▶ [Directions]:
Nothing below is to be printed except the lines between the line holding "Отзывы (475, 52)" and the line holding "Цена ремонта (359, 52)", inclusive, each exactly as it appears.

◇ ◇ ◇

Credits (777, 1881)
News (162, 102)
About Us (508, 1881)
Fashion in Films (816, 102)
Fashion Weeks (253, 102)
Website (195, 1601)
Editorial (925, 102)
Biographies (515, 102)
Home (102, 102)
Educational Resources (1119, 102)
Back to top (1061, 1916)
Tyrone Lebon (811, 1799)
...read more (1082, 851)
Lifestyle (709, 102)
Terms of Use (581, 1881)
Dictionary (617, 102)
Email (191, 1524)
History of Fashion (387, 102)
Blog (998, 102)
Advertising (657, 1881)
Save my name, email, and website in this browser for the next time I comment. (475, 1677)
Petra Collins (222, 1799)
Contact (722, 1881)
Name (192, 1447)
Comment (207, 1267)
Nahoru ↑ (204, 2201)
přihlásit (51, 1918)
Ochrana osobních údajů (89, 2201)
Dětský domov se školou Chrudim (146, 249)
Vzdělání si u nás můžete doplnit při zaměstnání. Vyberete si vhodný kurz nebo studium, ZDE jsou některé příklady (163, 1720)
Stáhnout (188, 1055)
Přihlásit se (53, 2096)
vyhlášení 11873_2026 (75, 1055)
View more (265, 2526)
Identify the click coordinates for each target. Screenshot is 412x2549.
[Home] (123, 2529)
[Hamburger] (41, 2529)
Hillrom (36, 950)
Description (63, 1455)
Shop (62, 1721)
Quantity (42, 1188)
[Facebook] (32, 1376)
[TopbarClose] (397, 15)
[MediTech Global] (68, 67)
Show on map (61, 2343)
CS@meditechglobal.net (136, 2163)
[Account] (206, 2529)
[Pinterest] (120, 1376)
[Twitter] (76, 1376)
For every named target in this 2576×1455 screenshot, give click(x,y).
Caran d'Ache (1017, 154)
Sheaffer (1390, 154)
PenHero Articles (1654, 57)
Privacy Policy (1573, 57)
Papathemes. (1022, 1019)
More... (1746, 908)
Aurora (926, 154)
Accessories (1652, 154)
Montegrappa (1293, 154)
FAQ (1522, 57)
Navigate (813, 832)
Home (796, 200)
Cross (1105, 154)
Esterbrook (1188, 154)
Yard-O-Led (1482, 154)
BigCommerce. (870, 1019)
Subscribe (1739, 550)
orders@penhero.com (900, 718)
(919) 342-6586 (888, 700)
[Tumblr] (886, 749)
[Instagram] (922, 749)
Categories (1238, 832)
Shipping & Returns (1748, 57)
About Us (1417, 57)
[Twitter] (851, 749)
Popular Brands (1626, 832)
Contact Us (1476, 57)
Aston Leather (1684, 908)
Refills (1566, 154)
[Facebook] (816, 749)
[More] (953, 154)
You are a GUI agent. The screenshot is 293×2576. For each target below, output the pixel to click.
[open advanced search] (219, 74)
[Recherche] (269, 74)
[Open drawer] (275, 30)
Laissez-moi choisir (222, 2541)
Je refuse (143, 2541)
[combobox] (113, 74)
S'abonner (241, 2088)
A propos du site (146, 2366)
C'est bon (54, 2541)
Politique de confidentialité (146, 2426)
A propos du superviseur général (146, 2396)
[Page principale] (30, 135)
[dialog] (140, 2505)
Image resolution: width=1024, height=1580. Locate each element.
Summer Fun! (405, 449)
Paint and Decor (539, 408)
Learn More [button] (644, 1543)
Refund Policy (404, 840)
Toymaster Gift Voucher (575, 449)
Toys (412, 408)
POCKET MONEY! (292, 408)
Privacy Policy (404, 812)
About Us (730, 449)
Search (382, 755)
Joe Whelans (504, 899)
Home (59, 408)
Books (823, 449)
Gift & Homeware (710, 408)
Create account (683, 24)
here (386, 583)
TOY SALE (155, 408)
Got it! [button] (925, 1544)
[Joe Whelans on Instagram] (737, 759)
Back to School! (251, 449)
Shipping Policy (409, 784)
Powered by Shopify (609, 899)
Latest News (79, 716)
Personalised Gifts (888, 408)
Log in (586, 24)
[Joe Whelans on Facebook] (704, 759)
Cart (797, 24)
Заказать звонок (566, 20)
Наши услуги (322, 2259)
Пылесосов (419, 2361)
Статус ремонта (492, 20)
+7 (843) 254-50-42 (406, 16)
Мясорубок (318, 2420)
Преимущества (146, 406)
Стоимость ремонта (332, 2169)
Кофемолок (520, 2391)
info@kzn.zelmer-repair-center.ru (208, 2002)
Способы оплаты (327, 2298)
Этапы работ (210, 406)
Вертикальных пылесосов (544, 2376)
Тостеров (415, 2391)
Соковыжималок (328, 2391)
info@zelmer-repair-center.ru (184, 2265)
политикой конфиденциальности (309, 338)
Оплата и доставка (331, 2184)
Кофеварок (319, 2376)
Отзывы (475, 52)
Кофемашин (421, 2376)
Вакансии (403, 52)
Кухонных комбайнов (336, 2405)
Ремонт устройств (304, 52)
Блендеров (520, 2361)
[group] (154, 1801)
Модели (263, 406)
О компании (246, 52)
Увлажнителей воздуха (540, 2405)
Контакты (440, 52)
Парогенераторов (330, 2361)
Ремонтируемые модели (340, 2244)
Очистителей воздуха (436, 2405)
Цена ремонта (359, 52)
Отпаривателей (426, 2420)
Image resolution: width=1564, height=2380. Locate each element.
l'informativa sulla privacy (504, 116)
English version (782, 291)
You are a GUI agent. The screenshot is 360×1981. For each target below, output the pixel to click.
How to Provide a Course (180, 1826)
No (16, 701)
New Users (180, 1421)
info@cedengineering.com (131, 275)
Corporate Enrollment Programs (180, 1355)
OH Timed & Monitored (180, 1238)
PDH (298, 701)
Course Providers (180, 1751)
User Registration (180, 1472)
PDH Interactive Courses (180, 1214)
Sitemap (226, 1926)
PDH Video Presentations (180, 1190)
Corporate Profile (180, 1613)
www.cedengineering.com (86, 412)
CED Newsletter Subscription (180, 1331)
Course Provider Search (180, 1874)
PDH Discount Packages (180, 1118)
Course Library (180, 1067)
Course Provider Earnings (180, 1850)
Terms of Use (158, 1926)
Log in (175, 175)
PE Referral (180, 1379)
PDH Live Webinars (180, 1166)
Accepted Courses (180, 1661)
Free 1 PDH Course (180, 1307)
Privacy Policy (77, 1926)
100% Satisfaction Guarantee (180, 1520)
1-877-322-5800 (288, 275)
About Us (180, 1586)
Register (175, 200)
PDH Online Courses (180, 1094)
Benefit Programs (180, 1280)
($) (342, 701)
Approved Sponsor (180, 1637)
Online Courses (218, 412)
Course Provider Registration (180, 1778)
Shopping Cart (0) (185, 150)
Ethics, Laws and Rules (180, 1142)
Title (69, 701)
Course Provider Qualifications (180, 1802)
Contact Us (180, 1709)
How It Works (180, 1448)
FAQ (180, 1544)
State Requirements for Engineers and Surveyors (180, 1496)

◇ ◇ ◇

▶ [Exercise answer]:
Отзывы (475, 52)
Кофемашин (421, 2376)
Вакансии (403, 52)
Кухонных комбайнов (336, 2405)
Ремонт устройств (304, 52)
Блендеров (520, 2361)
[group] (154, 1801)
Модели (263, 406)
О компании (246, 52)
Увлажнителей воздуха (540, 2405)
Контакты (440, 52)
Парогенераторов (330, 2361)
Ремонтируемые модели (340, 2244)
Очистителей воздуха (436, 2405)
Цена ремонта (359, 52)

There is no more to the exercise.